21-003244/AABS
Licence Appeal Tribunal File Number: 21-003244/AABS
In the matter of an application pursuant to subsection 280(2) of the Insurance Act, RSO 1990, c I.8, in relation to statutory accident benefits.
Between:
Stephanie Gastman
Applicant
and
Economical Insurance Company
Respondent
DECISION
VICE-CHAIR: Brett Todd
APPEARANCES:
For the Applicant: Daniela Algieri-Boileau, Counsel
For the Respondent: Ryland MacDonald, Counsel
HEARD BY WAY OF WRITTEN SUBMISSIONS
OVERVIEW
1Stephanie Gastman (the “applicant”) was involved in a motor vehicle accident on January 18, 2019 and sought benefits pursuant to the Statutory Accident Benefits Schedule – Effective September 1, 2010 (including amendments effective June 1, 2016) (the “Schedule”). Economical Insurance Company (the “respondent”) denied certain benefits. The applicant submitted an application to the Licence Appeal Tribunal – Automobile Accident Benefits Service (the “Tribunal”) for resolution of the dispute.

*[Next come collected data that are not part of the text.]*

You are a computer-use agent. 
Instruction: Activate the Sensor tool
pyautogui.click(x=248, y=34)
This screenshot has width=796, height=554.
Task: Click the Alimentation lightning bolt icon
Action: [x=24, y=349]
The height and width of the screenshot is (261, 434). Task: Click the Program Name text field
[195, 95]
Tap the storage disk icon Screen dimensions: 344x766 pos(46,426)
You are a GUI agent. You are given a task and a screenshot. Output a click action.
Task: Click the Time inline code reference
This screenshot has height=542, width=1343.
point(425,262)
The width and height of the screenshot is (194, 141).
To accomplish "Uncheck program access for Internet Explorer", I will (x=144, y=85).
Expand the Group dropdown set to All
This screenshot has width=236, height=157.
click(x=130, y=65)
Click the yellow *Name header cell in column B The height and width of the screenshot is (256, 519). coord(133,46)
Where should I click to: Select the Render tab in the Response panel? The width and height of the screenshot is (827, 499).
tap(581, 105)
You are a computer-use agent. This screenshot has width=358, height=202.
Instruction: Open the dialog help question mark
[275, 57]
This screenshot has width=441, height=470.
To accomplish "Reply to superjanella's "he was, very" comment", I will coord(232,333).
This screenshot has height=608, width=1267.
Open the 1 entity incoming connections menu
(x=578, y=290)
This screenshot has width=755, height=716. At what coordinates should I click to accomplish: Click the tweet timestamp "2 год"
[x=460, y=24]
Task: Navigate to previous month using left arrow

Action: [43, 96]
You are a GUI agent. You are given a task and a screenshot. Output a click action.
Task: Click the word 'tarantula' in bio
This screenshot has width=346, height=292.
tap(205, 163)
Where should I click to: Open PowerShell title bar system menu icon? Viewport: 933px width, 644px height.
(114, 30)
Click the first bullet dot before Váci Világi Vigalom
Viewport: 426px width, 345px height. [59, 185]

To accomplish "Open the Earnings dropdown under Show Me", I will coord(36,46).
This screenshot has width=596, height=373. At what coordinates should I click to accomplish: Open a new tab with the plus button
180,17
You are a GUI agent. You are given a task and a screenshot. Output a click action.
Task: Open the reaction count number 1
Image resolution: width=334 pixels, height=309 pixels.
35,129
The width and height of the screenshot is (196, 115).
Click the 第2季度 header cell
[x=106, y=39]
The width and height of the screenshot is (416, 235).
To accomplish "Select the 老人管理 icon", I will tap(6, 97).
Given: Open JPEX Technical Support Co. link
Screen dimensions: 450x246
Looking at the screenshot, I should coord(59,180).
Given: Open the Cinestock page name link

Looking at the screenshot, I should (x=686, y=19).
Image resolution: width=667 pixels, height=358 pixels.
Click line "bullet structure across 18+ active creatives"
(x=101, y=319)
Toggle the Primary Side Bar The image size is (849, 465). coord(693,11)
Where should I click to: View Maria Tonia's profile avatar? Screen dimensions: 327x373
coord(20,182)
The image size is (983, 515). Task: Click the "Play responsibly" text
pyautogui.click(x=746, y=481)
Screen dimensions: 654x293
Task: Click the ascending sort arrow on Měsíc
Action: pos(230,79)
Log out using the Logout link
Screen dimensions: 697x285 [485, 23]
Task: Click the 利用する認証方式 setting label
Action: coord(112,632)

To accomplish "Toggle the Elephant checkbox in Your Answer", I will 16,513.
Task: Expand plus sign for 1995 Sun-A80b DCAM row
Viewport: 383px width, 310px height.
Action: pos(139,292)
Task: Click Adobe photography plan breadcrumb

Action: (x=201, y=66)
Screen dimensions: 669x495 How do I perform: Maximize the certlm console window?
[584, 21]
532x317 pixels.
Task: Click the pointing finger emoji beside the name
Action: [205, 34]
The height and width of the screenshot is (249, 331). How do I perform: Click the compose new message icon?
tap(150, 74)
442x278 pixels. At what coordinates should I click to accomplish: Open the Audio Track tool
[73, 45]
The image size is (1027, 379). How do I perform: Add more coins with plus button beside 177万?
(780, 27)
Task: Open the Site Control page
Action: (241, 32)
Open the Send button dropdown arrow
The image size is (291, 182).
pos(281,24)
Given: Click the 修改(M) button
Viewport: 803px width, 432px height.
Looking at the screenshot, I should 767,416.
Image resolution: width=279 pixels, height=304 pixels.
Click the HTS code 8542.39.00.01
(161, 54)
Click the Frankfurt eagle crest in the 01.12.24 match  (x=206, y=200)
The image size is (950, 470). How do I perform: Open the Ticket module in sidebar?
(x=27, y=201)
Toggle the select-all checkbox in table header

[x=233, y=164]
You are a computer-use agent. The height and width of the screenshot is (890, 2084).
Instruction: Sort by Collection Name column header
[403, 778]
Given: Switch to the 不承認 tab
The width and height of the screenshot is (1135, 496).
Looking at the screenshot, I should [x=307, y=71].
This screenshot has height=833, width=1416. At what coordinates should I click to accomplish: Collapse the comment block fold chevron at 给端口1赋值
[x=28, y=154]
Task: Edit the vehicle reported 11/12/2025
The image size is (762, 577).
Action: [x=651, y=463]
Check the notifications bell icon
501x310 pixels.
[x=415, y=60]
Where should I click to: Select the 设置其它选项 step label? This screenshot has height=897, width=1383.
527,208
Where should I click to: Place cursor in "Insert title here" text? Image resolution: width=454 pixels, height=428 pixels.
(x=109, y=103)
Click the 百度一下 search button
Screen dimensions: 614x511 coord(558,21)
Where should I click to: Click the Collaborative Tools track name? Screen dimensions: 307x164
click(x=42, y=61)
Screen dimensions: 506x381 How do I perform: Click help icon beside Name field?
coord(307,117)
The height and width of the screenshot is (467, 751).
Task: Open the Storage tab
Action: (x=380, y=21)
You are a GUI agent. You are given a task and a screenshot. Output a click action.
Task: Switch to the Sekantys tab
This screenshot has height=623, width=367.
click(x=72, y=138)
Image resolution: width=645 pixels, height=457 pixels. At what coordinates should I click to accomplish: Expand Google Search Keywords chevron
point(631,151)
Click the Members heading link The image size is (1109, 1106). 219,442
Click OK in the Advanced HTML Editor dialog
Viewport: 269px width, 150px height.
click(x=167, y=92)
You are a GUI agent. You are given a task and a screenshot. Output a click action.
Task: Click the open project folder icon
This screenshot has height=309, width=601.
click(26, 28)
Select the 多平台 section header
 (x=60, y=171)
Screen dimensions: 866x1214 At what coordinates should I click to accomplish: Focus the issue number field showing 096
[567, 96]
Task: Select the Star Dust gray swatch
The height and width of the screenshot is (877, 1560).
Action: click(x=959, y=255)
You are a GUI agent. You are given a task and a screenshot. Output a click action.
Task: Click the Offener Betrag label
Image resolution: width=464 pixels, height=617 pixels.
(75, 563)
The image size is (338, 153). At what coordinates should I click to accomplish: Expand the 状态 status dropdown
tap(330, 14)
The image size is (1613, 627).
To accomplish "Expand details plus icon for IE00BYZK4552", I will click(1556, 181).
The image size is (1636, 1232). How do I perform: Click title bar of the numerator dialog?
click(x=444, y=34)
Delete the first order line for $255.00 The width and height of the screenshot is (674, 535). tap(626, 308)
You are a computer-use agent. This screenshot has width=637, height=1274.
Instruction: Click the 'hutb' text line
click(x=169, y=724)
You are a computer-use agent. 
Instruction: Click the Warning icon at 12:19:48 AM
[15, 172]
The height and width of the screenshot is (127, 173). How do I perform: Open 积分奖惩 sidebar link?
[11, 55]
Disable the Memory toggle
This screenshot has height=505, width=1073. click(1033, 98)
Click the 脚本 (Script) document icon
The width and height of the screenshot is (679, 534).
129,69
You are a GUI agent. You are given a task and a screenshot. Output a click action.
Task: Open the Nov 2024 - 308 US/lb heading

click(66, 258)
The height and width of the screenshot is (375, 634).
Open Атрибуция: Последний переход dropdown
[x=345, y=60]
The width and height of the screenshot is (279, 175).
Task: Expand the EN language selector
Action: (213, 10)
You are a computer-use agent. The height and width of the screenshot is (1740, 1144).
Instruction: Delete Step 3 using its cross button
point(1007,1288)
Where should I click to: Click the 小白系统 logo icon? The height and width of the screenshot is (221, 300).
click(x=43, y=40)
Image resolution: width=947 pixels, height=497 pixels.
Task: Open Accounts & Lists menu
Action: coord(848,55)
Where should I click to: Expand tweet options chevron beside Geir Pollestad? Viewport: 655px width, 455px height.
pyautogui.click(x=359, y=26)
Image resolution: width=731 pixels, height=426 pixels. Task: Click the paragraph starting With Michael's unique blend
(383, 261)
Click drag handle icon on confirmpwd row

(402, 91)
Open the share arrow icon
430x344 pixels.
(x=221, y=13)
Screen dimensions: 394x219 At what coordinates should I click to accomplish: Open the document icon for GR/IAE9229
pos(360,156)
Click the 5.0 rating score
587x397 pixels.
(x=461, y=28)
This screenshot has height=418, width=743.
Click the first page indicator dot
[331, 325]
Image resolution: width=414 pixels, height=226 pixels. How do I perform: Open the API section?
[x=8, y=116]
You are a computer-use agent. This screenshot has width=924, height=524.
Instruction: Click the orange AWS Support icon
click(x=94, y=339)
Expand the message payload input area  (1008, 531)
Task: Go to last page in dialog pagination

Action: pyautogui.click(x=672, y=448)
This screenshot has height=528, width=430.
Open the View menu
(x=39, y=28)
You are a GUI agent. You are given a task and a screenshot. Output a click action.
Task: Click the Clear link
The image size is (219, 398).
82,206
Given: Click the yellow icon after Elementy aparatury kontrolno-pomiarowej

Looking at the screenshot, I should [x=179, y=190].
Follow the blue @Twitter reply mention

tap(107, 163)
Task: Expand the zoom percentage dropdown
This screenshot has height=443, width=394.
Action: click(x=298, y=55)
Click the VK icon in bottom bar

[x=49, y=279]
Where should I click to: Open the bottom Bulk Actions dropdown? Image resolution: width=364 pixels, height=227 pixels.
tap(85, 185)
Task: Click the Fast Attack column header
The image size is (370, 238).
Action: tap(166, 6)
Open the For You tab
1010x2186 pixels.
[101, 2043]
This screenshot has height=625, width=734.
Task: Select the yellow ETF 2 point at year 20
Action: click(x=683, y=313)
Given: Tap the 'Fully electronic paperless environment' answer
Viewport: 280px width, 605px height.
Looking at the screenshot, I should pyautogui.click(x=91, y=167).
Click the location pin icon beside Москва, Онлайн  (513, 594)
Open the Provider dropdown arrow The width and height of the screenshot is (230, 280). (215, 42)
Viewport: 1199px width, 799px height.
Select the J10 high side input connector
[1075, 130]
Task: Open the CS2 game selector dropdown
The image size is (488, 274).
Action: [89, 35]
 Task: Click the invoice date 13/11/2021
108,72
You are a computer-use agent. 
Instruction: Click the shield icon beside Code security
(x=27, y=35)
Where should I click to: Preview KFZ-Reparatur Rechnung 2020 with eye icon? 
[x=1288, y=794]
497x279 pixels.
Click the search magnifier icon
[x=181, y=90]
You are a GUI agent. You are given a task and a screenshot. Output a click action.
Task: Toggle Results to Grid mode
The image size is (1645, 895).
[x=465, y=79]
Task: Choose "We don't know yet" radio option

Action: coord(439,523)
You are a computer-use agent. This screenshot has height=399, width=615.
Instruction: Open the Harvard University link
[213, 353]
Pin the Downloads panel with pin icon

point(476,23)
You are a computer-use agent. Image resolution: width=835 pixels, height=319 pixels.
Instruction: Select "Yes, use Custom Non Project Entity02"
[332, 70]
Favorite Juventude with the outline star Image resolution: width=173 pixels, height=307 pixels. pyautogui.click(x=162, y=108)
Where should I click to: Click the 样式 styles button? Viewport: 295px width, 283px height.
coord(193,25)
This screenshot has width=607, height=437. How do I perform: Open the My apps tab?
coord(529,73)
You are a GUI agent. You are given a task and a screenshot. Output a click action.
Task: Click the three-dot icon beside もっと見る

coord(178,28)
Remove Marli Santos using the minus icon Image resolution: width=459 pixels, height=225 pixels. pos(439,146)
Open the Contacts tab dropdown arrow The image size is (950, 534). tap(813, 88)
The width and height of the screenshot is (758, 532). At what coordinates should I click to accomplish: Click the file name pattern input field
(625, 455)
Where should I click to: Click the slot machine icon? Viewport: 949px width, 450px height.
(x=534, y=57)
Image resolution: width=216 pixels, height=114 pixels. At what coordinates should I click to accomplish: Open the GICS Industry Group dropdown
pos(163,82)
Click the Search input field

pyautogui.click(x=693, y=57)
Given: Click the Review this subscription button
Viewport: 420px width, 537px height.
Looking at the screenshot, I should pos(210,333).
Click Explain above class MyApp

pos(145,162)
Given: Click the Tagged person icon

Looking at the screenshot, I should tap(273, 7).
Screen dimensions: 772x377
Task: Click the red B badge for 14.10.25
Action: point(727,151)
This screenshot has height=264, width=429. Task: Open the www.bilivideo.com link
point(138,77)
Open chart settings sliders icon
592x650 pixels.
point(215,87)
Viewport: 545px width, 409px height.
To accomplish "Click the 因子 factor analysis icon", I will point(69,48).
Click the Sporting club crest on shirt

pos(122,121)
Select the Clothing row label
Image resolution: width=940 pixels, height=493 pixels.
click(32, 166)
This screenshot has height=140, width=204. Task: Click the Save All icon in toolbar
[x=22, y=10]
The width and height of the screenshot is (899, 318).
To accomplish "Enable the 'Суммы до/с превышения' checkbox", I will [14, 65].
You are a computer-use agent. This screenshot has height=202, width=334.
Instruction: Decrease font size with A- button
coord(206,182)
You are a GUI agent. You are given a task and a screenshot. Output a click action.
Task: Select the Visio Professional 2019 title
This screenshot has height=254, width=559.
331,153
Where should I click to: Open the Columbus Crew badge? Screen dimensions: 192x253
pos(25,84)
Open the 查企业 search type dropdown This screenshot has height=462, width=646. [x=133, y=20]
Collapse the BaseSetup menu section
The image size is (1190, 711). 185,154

2The applicant submits that injuries she suffered in the accident have resulted in chronic pain, psychological issues, and the exacerbation of a prior injury that warrants treatment outside of the Minor Injury Guideline (“MIG”) and its $3,500.00 limit. She also claims entitlement to five treatment plans and interest.
3Economical responds that the applicant suffers from predominantly minor injuries as defined in the Schedule and should be treated within the MIG. It holds that the benefits in dispute and interest are not payable because the applicant should remain in the MIG. Additionally, the insurer submits that the treatment plans have not been proven to be reasonable and necessary.
ISSUES IN DISPUTE
4The following issues are in dispute:
Are the applicant’s injuries predominantly minor as defined in s. 3 of the Schedule and therefore subject to treatment within the $3,500.00 limit of the MIG?
Is the applicant entitled to $2,260.00 for a driver reintegration evaluation, recommended by Medex Assessments in a treatment plan/OCF-18 dated March 8, 2019?
Is the applicant entitled to $300.00 for physiotherapy services, recommended by Active Mobility Rehab in a treatment plan/OCF-18 dated June 25, 2019?
Is the applicant entitled to $2,200.00 for a psychological assessment, recommended by Active Mobility Rehab in a treatment plan/OCF-18 dated June 20, 2019?
Is the applicant entitled to $2,055.81 for chiropractic services, recommended by Active Mobility Rehab in a treatment plan/OCF-18 dated June 4, 2019?
Is the applicant entitled to $112.26 ($506.13 less $393.87 approved) for chiropractic services, recommended by Active Mobility Rehab in a treatment plan/OCF-18 dated July 18, 2019?
Is the applicant entitled to interest on any overdue payment of benefits pursuant to s. 51 of the Schedule?
RESULT
5I find that:
i. The applicant remains within the MIG and its $3,500.00 limit on treatment, as she has not demonstrated that she suffers from injuries that are outside of the MIG definition of a minor injury.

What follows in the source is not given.